Romney hints at tax changesApril 16, 2012: 11:43 AM ET
One of the biggest knocks on Mitt Romney this election cycle is that his policy proposals have lacked specificity -- especially when it comes to how much the government should tax, and what programs it should spend that revenue on.
But on Sunday, a few new details were revealed as reporters were able to eavesdrop on a closed Romney fundraiser.
We know Romney wants to cut income tax rates by 20% across the board, scrap the Alternative Minimum Tax, eliminate the estate tax and chop the tax rate paid by corporations from 35% to 25%.
All that tax cutting means the government will be taking in far less revenue. Romney has pledged to make up the difference by limiting deductions, exemptions and credits currently available to top-level income earners. But he hasn't lifted the curtain on which deductions he is planning to curtail.
Similarly, Romney has been criticized, even by conservatives, for lofty rhetoric about cuts to government spending that hasn't been accompanied by a substantial list of programs and agencies that will actually receive less funding.
Now the candidate is getting a tiny bit more specific about his plans.
Reporters stationed outside a fundraiser in Palm Beach, including one from the Wall Street Journal, were able to catch part of the candidate's backyard pitch while standing on a sidewalk outside the venue.
According to the Journal, Romney "said he would eliminate or limit for high-earners the mortgage interest deduction for second homes, and likely would do the same for the state income tax deduction and state property tax deduction."
On the spending side of the ledger, the former Massachusetts governor put the Department of Housing and Urban Development, once run by his father, on notice. "That might not be around later," Romney said.
And while the Department of Education might be "a heck of a lot smaller" under a Romney administration, the candidate said he was "not going to get rid of it entirely," the Journal reported.
Even with these additional details, much remains a mystery. On spending, Romney has said he would cap spending at 20% of GDP, immediately reduce non-security discretionary accounts by 5% and pursue a balanced budget amendment. With federal spending currently at around 24% of GDP, that means huge cuts.
On the campaign trail, Romney most often says he wants to cut funding for relatively small programs like Amtrak, the National Endowment for the Arts, foreign aid, the Corporation for Public Broadcasting and Title X family planning.
He does detail a few bigger ticket items, like a 10% reduction in the size of the federal workforce and modification to Medicaid that would turn it into a block grant program.
But those cuts don't add up to anything near his headline goal. The result, at the moment, is an economic policy plan with significant gaps.
There is, of course, a political advantage to maintaining radio silence on these matters.
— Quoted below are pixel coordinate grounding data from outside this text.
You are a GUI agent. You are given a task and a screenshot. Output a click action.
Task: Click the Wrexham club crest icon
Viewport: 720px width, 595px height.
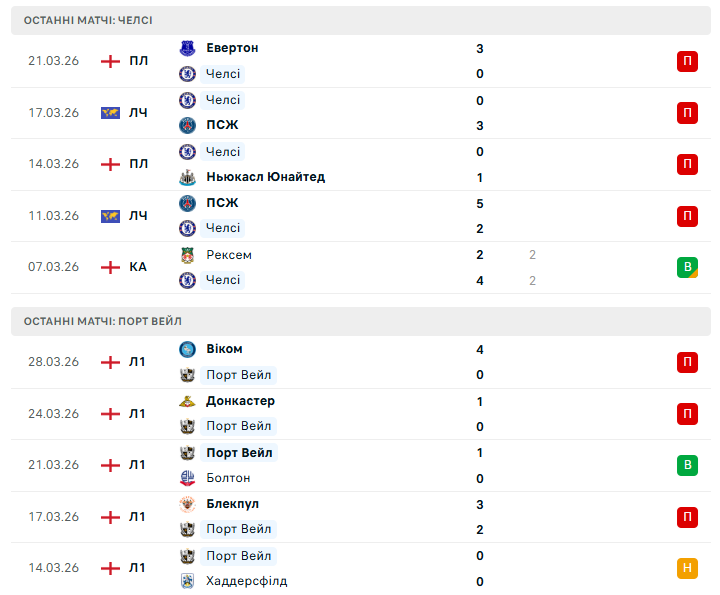(x=187, y=255)
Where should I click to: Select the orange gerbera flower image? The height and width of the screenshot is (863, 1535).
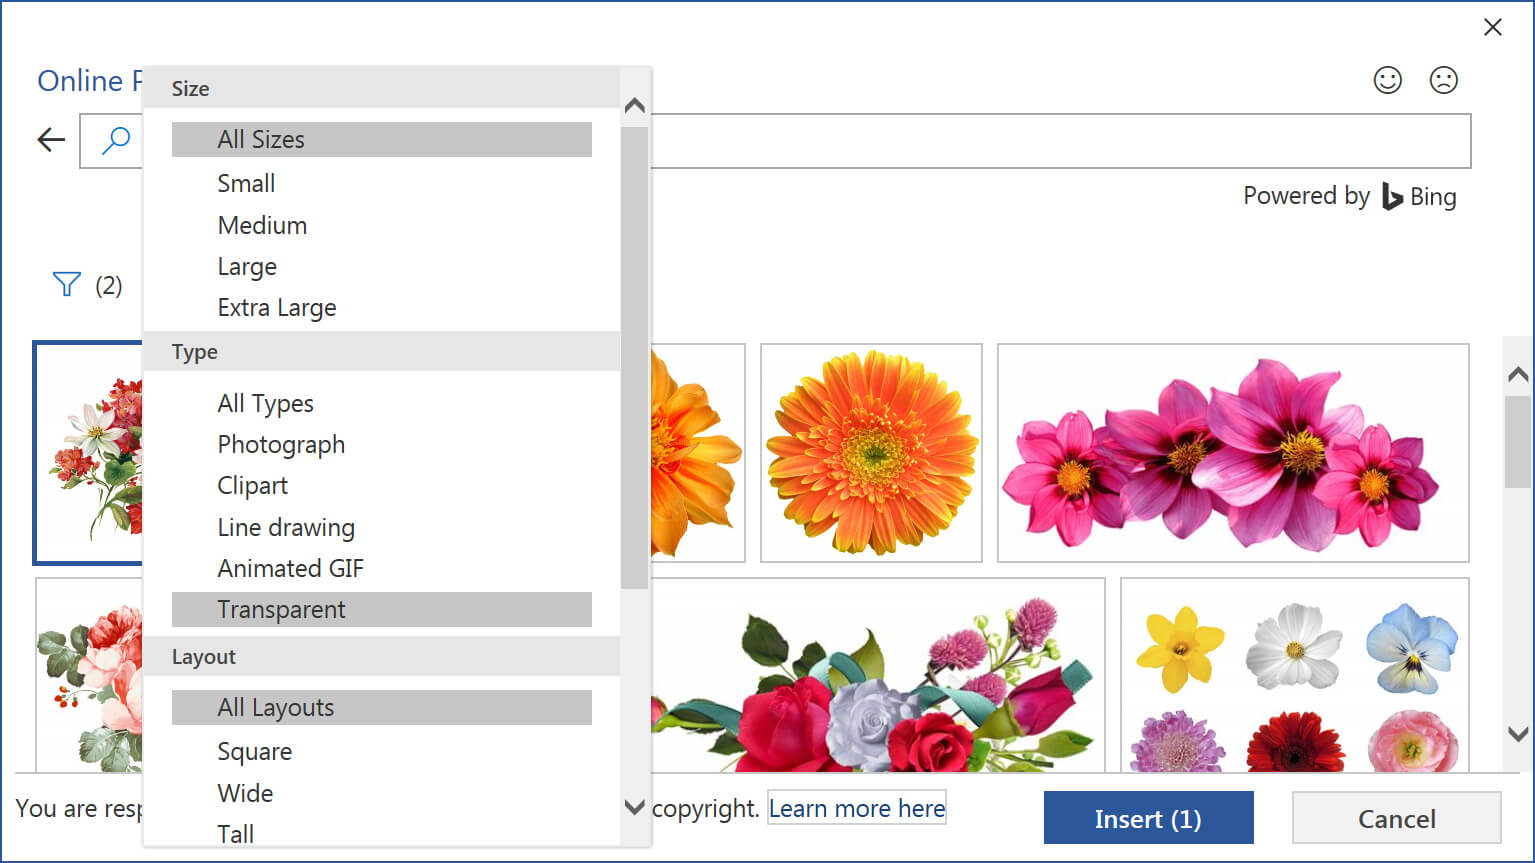(x=871, y=452)
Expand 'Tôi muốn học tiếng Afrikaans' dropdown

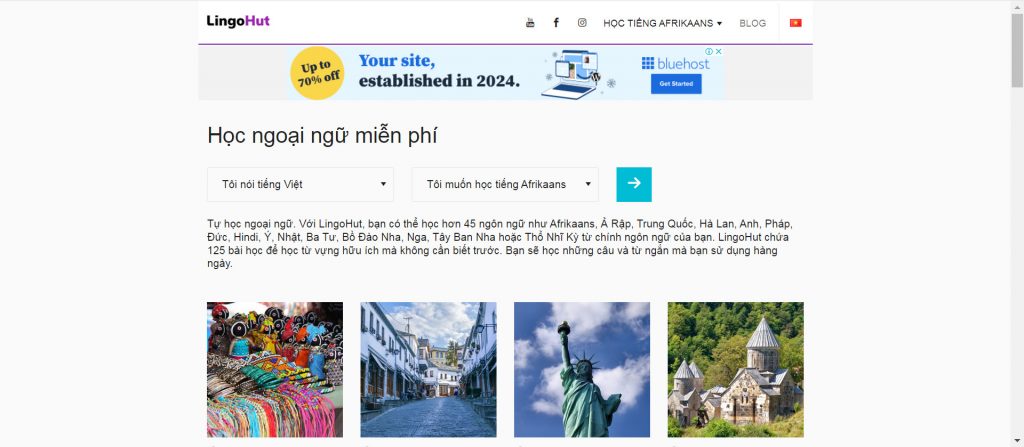(x=505, y=184)
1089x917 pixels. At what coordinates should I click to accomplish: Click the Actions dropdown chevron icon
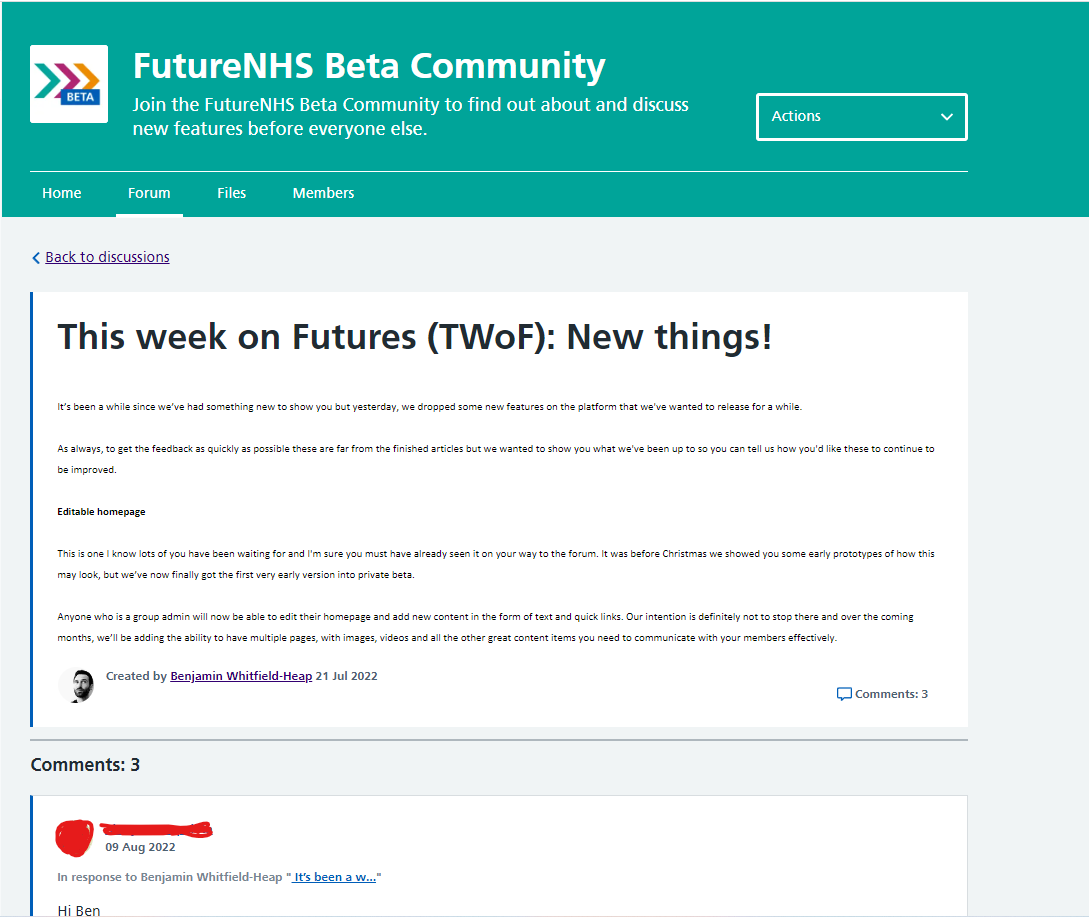pyautogui.click(x=946, y=117)
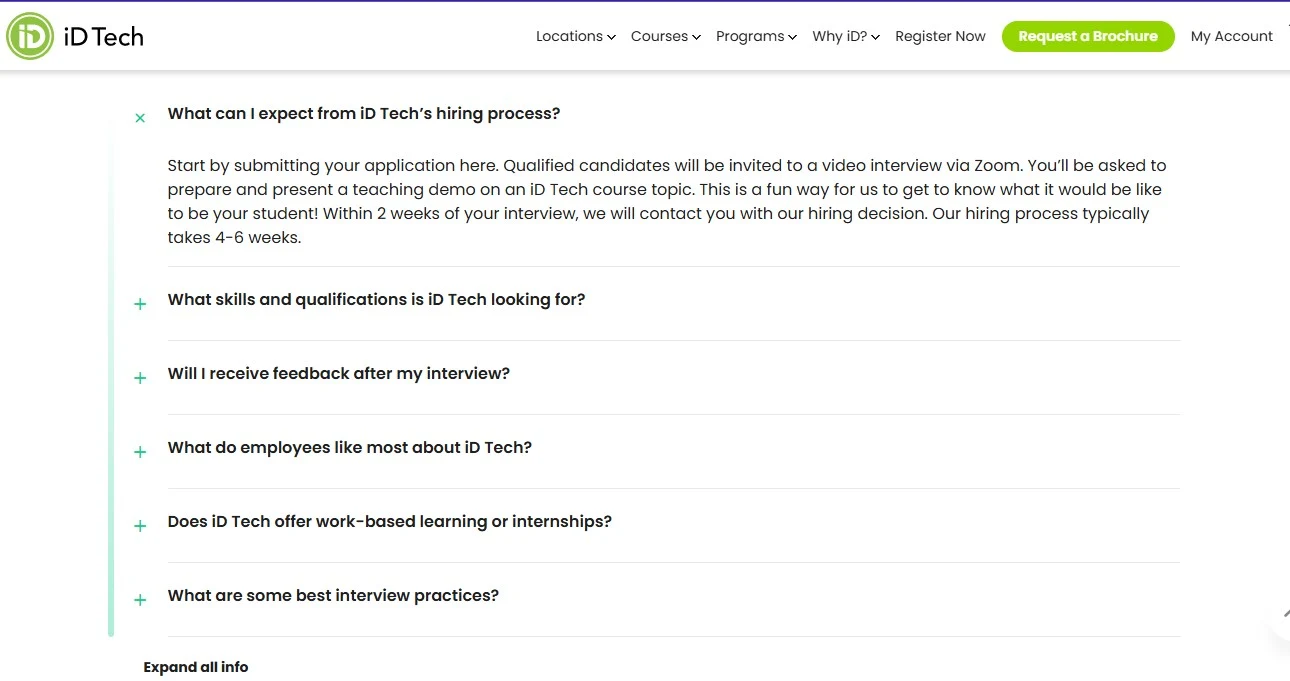Viewport: 1290px width, 681px height.
Task: Click plus icon beside skills and qualifications question
Action: click(x=140, y=304)
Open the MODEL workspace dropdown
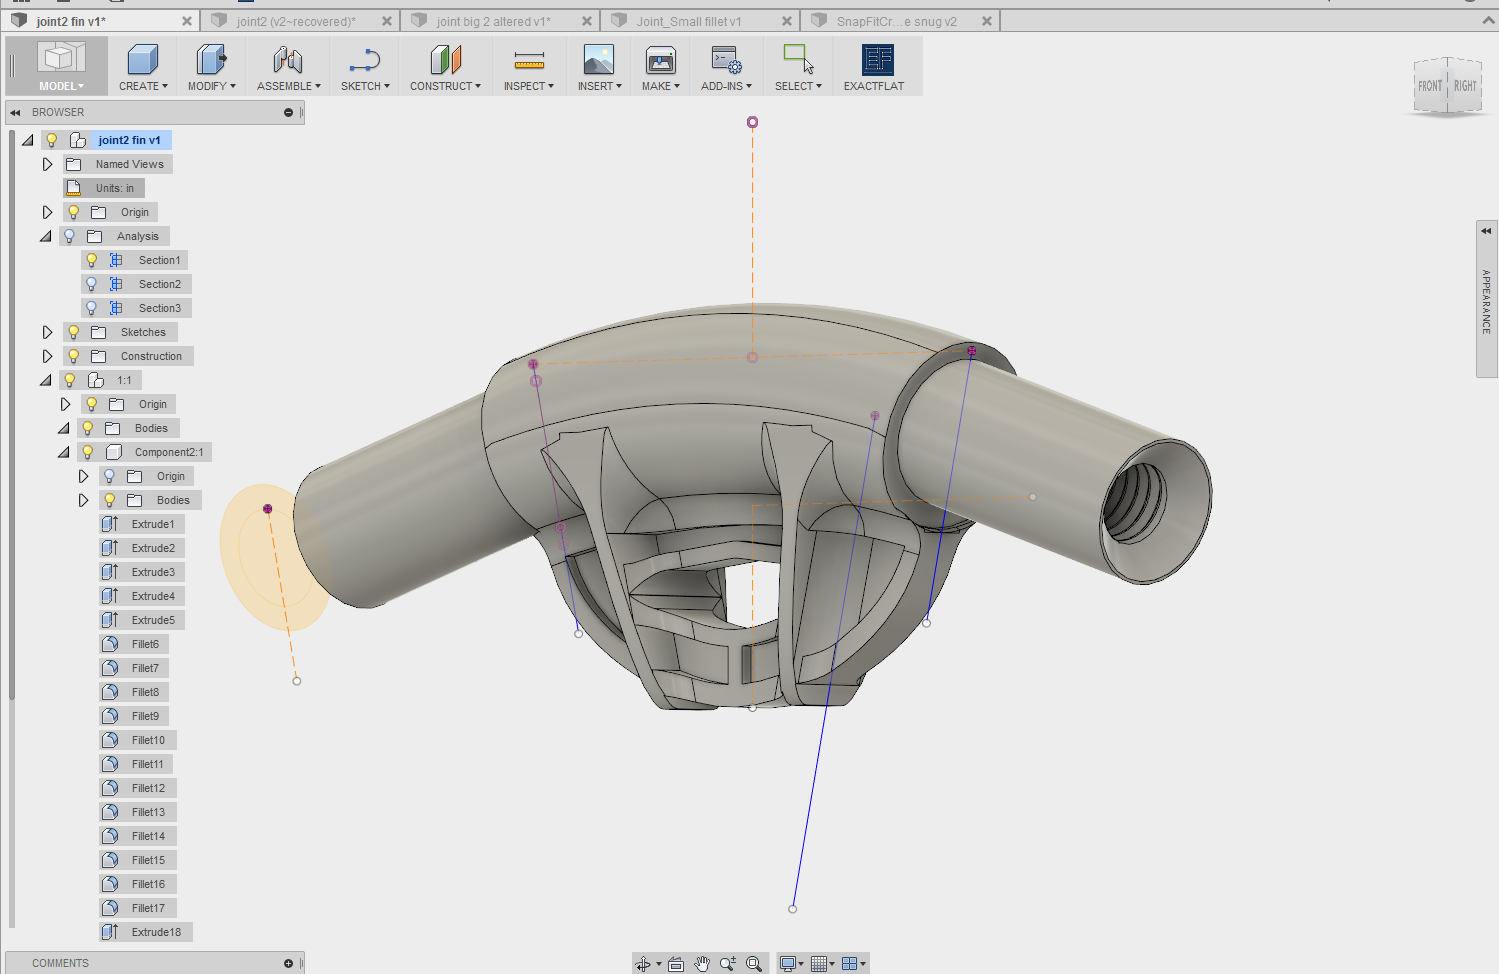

Behind every specific budget cut is a constituency that benefits from government funding. Same thing with eliminating a tax deduction -- that means somebody, somewhere, is paying higher taxes.
On Monday, the Romney campaign said we shouldn't consider the details overheard by reporters to be an official position of the presumptive nominee. Instead, a Romney campaign official told CNN that the candidate was "tossing ideas out" and not "unveiling policy."